Foreign Remittance Addition Deleted Because Revenue Failed to Prove Unexplained Expenditure; ITAT Upholds Reassessment Notice Because Retrospective Section 147A Validates Jurisdiction; Addition Under Section 69C Quashed Because Foreign Remittances Were Recorded in Books; ITAT Deletes Income Addition Because Revenue Mixed Up Financial Records of Different PAN Holders.

The Income Tax Appellate Tribunal (ITAT), Guwahati partly allowed the appeal for Assessment Year (AY) 2019-20, arising from the order of the Commissioner of Income Tax (Appeals)-NFAC dated 20.11.2025.

The assessee, a partnership firm, challenged the validity of the reassessment proceedings as well as additions made by the Assessing Officer (AO). The assessee contended that the notice issued under Sections 148A(b), 148A(d), and 148 was invalid because it had been issued by the Jurisdictional Assessing Officer instead of through a faceless mechanism as required under Section 151A and the e-Assessment of Income Escaping Assessment Scheme, 2022. The assessee also disputed additions relating to foreign remittances to China, alleged suppressed business income, and transactions attributed to another partnership firm having a different Permanent Account Number (PAN).
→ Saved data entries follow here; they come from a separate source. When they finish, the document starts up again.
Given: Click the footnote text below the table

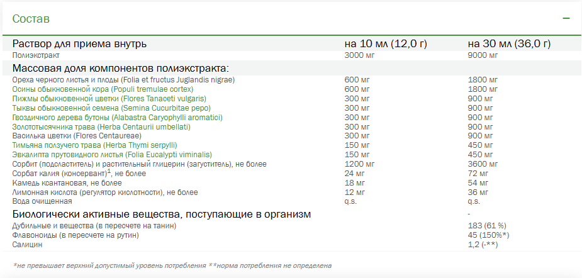Looking at the screenshot, I should (x=172, y=265).
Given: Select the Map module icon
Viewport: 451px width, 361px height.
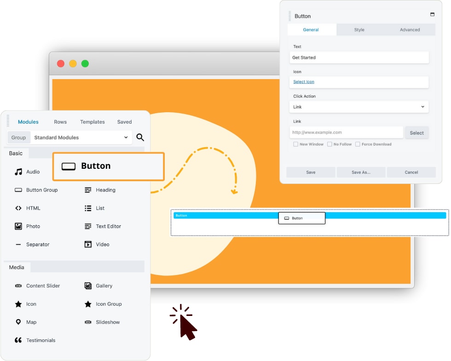Looking at the screenshot, I should pyautogui.click(x=17, y=322).
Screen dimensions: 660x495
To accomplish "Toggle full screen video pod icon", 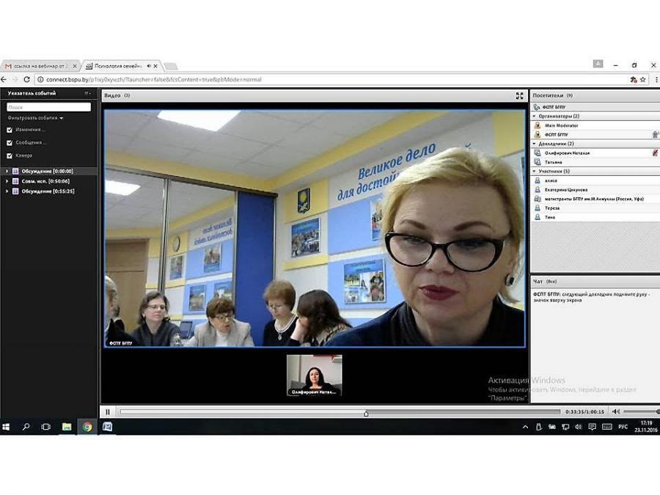I will coord(519,95).
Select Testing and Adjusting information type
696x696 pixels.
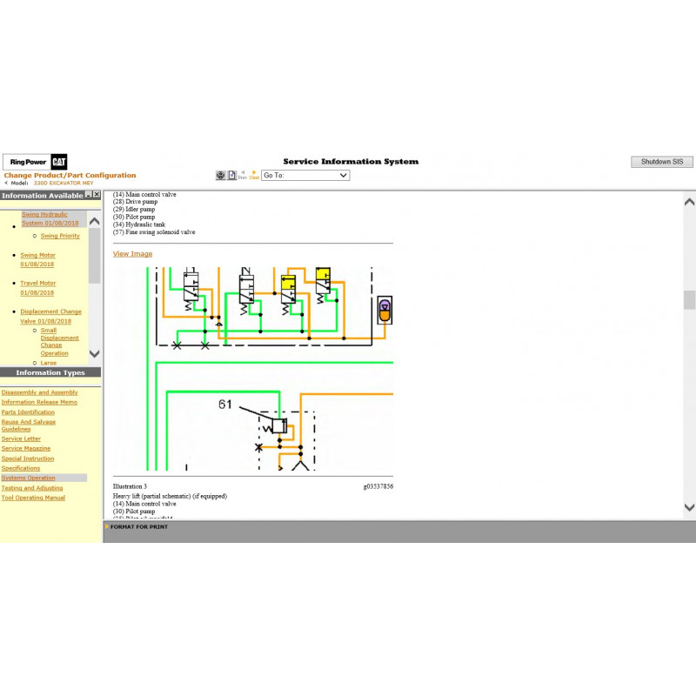tap(32, 488)
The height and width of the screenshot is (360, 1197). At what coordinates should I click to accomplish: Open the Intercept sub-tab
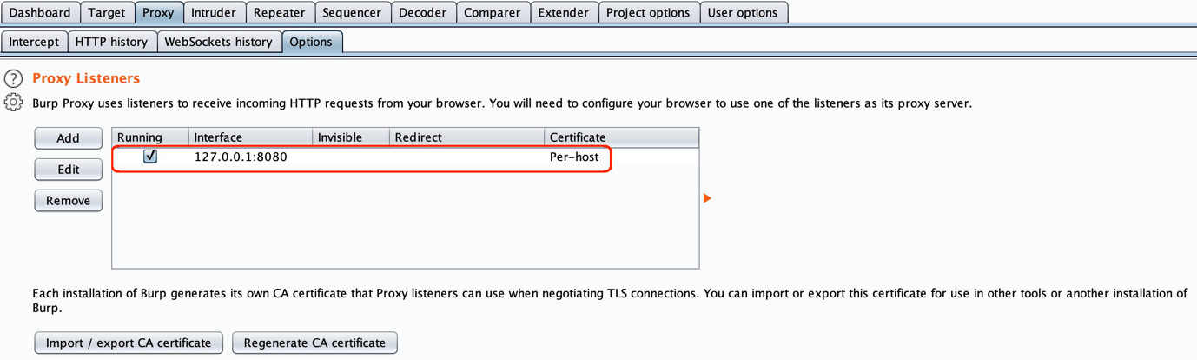point(34,42)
The AO had initiated reassessment proceedings after detecting foreign remittances amounting to ₹2,37,35,765 made through Union Bank of India. During the reassessment, the AO observed that the assessee was operating with three different PANs and consequently made an addition of ₹23,29,706 under Section 28 as suppressed business income and ₹2,37,35,765 under Section 69C read with Section 115BBE as unexplained foreign remittance expenditure. The total income was determined at ₹2,40,65,470.

The CIT(A) condoned a delay of one day in filing the appeal but upheld the assessment. The appellate authority observed that the assessee had failed to furnish income tax returns, computation of income, audited accounts, invoices, bills of entry, bank advices, or other documentary evidence to substantiate its claims regarding brought-forward losses or the foreign remittances. Accordingly, the additions made by the AO were confirmed.

Before the Tribunal, the assessee reiterated that three separate partnership firms existed with the same name but different PANs, different combinations of partners, and different profit-sharing ratios. It was argued that the financial details of these firms had been mixed up by the AO. The assessee also referred to the assessment order to contend that the foreign remittances related to another unit and that the remittances had been duly explained.

On the legal challenge to the reassessment notices, the Tribunal noted that Section 147A had been inserted by the Finance Act, 2026 with retrospective effect from 1 April 2021. The provision clarified that, notwithstanding Section 151A or any scheme framed thereunder, the Assessing Officer for the purposes of Sections 148 and 148A means an Assessing Officer other than the National Faceless Assessment Centre or any assessment unit referred to under Section 144B. In view of this retrospective amendment, the Tribunal dismissed the assessee’s challenge to the jurisdiction of the notices.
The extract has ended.